Wisynco Group Limited are anticipating over 60 per cent increase in export revenue for their BIGGA Soft Drink during the first half of 2021 from shipments to the United Kingdom (UK).
This, the company said, is based on its recent shift of its manufacturing operations from the UK to Jamaica, capitalising on the overall 34 per cent growth in BIGGA’s UK sales for the fiscal year 2020 — BIGGA’s largest sales volume in Europe, to date.
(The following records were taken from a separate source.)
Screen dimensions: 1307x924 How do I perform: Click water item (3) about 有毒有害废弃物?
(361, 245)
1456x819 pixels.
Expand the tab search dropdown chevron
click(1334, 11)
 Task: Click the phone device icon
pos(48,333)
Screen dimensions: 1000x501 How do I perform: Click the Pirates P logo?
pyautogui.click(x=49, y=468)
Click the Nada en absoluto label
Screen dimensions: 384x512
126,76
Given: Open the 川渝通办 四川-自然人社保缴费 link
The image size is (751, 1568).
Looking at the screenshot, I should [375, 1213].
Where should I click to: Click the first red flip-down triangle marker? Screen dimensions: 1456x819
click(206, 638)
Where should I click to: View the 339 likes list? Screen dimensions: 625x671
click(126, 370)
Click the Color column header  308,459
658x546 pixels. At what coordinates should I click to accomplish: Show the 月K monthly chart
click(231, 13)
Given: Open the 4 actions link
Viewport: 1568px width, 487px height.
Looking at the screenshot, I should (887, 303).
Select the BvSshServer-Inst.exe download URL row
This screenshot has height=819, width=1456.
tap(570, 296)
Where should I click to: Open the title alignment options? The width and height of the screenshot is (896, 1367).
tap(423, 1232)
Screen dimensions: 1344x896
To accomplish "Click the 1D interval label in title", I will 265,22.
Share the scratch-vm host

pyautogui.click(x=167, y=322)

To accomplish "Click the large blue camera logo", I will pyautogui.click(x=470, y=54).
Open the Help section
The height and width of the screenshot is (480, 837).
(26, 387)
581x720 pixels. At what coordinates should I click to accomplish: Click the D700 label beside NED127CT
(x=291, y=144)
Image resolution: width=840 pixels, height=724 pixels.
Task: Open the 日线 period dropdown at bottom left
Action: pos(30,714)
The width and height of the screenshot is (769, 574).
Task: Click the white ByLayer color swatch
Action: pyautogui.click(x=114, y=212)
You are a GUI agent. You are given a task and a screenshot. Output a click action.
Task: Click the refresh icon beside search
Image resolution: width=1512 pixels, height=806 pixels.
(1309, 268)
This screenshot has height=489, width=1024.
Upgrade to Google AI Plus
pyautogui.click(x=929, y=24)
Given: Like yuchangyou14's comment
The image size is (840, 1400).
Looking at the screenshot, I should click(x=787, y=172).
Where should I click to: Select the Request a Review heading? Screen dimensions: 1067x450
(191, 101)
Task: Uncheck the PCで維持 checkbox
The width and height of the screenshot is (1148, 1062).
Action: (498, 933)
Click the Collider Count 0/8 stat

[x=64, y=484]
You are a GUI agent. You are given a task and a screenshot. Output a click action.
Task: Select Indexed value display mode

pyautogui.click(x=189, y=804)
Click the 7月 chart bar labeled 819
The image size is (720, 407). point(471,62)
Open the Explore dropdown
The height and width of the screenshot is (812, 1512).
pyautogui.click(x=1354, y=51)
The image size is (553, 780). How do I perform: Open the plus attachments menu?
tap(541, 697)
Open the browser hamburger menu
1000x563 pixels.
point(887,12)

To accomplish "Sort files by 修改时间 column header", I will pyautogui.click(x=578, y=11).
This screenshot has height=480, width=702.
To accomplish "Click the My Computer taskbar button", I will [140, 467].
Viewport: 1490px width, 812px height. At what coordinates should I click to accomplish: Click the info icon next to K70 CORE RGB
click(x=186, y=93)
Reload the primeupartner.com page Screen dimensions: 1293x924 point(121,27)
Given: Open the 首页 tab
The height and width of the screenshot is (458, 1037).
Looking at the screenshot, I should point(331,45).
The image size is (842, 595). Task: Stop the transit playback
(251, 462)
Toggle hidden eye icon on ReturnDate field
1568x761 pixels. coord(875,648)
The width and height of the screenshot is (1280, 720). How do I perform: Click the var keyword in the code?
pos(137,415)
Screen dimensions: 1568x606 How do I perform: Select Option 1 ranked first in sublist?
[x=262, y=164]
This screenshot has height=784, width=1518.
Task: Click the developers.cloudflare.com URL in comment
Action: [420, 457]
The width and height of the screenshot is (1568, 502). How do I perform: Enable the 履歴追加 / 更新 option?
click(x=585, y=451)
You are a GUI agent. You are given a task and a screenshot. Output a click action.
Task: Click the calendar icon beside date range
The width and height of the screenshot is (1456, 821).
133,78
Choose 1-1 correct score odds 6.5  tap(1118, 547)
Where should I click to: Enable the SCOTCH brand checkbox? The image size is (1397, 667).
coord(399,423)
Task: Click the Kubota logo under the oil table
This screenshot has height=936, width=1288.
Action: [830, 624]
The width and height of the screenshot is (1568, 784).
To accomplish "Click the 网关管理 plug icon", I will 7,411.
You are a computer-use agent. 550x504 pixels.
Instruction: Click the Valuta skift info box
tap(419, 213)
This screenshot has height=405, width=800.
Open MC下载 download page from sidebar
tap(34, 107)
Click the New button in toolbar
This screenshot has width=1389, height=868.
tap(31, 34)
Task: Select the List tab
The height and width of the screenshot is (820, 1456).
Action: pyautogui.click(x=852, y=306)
“It’s a proud moment for Wisynco and the brand because BIGGA is an all-Jamaican product and will contribute more to the economy through increased local production. The business is strong and this is a very strategic move for us as we have expanded our manufacturing facility over the years and have brought BIGGA’s overseas production back home to Jamaica where it belongs,” Wisynco CEO Andrew Mahfood said.
Wisynco’s Group Export Manager, Stephen Dawkins, highlighted that the numbers are quite impressive.
“Our projections indicate that this will push export revenue well over the JMD$600 million mark. These developments are in keeping with Wisynco’s overall growth in recent years,” Dawkins said.
Wisynco reported more than $32 billion in revenue for the year ending June 30, 2020, approximately $5 billion more than the corresponding period in 2019; equating to consistent double-digit revenue growth in the last three years alone, the company said. It added that the relocation of factory processes comes on the heels of some 35 to 40 per cent recorded energy savings since the July 2020 implementation of Wisynco’s two-megawatt liquefied natural gas (LNG) and solar plants.
With shipments already off to the UK being distributed by Grace Foods UK, Dawkins added that the move to amalgamate all production of BIGGA products in Jamaica — for local and global fulfilment — will result in reduced manufacturing costs, stemming from the fact that “the more you produce on a line, the less it costs”.